▸ PAGE EXCERPT:
# superficial kinds of Non-Western classical music



## hammeredklavier (Feb 18, 2018)

Are there any kinds of Non-Western classical music you consider to be "superficial" or "superficially pleasing" compared to others?
For instance, are there any musicians or works in Indian classical music whom/that you consider as more superficial than other musicians or works in Indian classical music?
People often talk of such types in Western classical music, I'm curious if they do the same in non-Western classical music.


----------



## Mandryka (Feb 22, 2013)

Everything by Somei Satoh and Fazil Say and Ikhwani Safaa.


----------



## Highwayman (Jul 16, 2018)

Mandryka said:


> Everything by Fazil Say.


100% agreed.


----------



## hammeredklavier (Feb 18, 2018)

Mandryka said:


> Everything by Somei Satoh and Fazil Say and Ikhwani Safaa.


I'm not talking of composers or works of Non-Western influenced Western classical music. 
Here's an example of what I mean by "Non-Western classical music"-


----------



## Mandryka (Feb 22, 2013)

Well I don't think what you mean is clear then -- is this an example? Or is it too western? 

Im Hashem Lo Yivneh Bayis - Shira Choir | מקהלת שירה מבצעת את ׳אם השם לא יבנה בית - YouTube


----------



## Luchesi (Mar 15, 2013)

hammeredklavier said:


> I'm not talking of composers or works of Non-Western influenced Western classical music.
> Here's an example of what I mean by "Non-Western classical music"-


It strikes me as a music that's more in tune with the nature of the universe and our reality. Is that what I want? 

Would I rather have the (Western) CM tradition of building something artificial and very human with the basic intervals of well-tempered tunings? I don't know, it clearly depends upon my mood. I appreciate both in very different ways. I'm glad there's both worlds available -- and that it's a very clear choice, at least for me..


----------



## Luchesi (Mar 15, 2013)

Mandryka said:


> Well I don't think what you mean is clear then -- is this an example? Or is it too western?
> 
> Im Hashem Lo Yivneh Bayis - Shira Choir | מקהלת שירה מבצעת את ׳אם השם לא יבנה בית - YouTube


How did the Jewish people find these harmonies and adopt them for their own? Probably from other cultures long ago.

▸ REQUIRED TASK:
For each statement below, decide whether it agrees with the thread on superficial kinds of Non-Western classical music. Answer yes or no, and quote the words of the thread that decide it.
1. Highwayman fully agrees with Mandryka about Fazil Say.
2. hammeredklavier says the question concerns Non-Western influenced Western classical music.
3. Luchesi says he prefers the Western classical tradition whatever his mood.

▸ DATASET SECTION:
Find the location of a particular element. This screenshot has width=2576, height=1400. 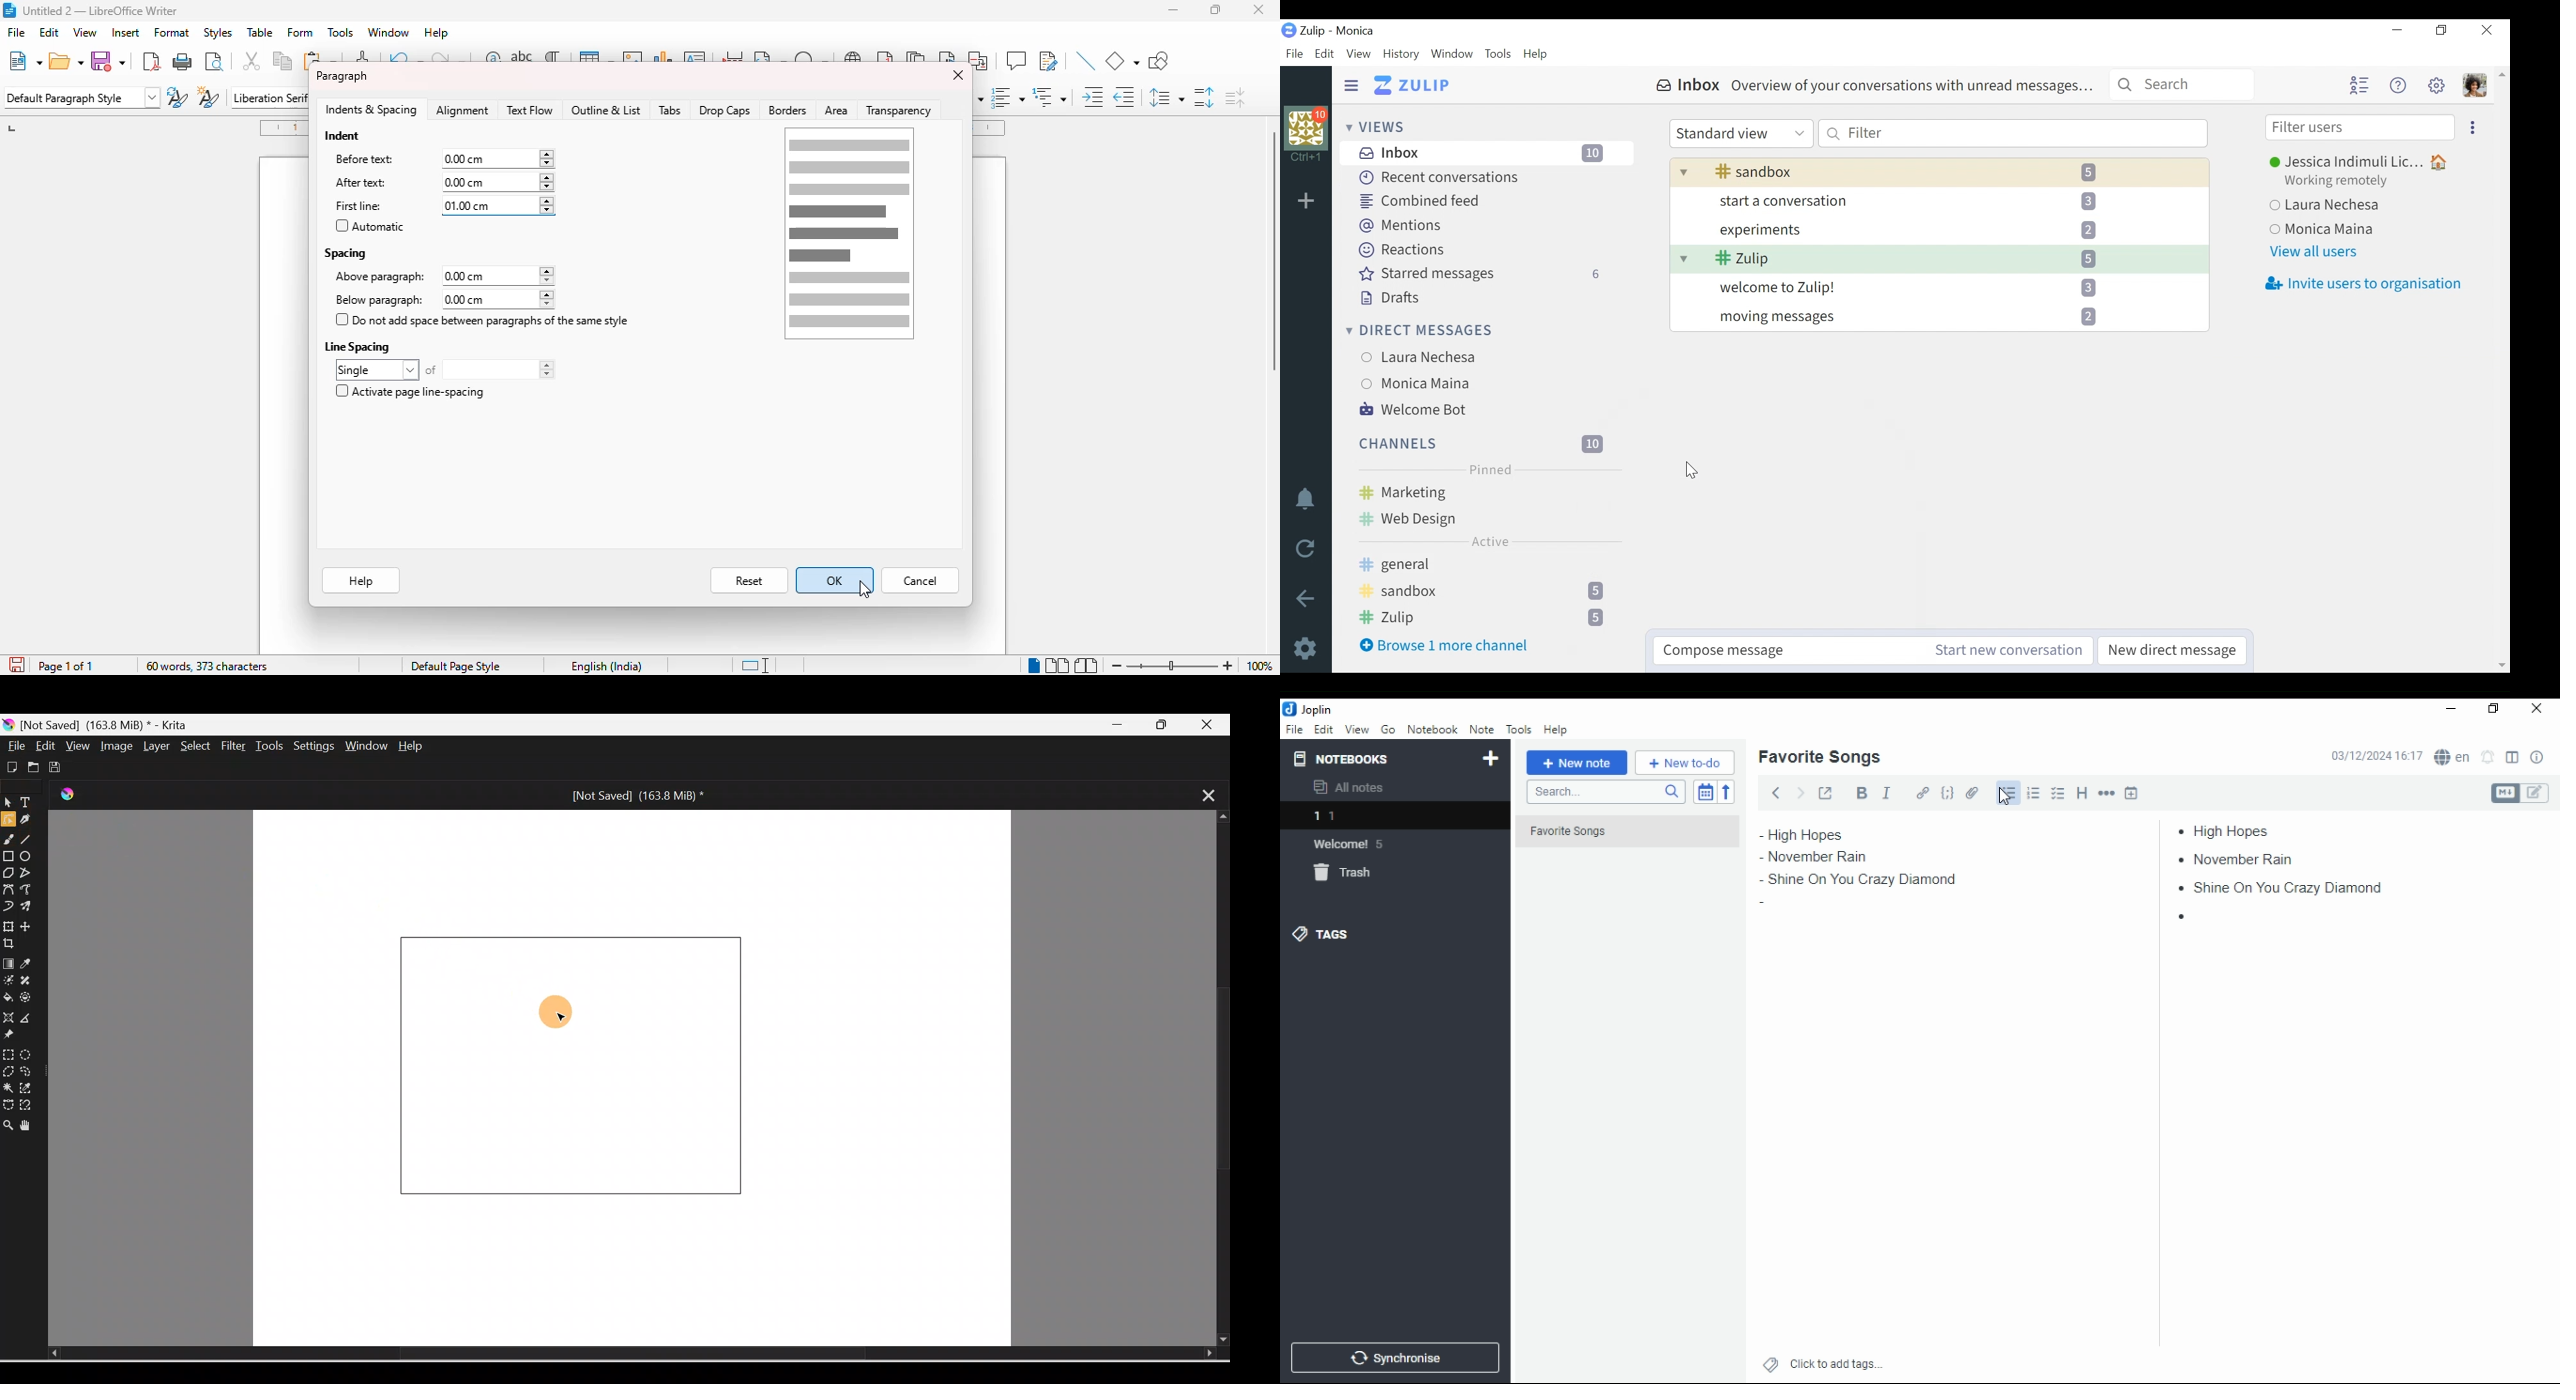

▸ EXERCISE RESULT:
1. Yes: "100% agreed."
2. No: "I'm not talking of composers or works of Non-Western influenced Western classical music."
3. No: "I don't know, it clearly depends upon my mood."